[[ SUPPLIED ENTRIES, beginning ]]

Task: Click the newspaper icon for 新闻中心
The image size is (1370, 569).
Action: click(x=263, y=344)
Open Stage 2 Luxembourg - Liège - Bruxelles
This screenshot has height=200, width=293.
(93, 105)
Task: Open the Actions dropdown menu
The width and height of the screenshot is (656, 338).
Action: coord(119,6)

[[ SUPPLIED ENTRIES, end ]]

▶ _WHAT YOU NEED TO DO_
Each line in the entries above that includes the string "Task" should be extracted.

▶ _RESPONSE BOX_
Task: Click the newspaper icon for 新闻中心
Task: Open the Actions dropdown menu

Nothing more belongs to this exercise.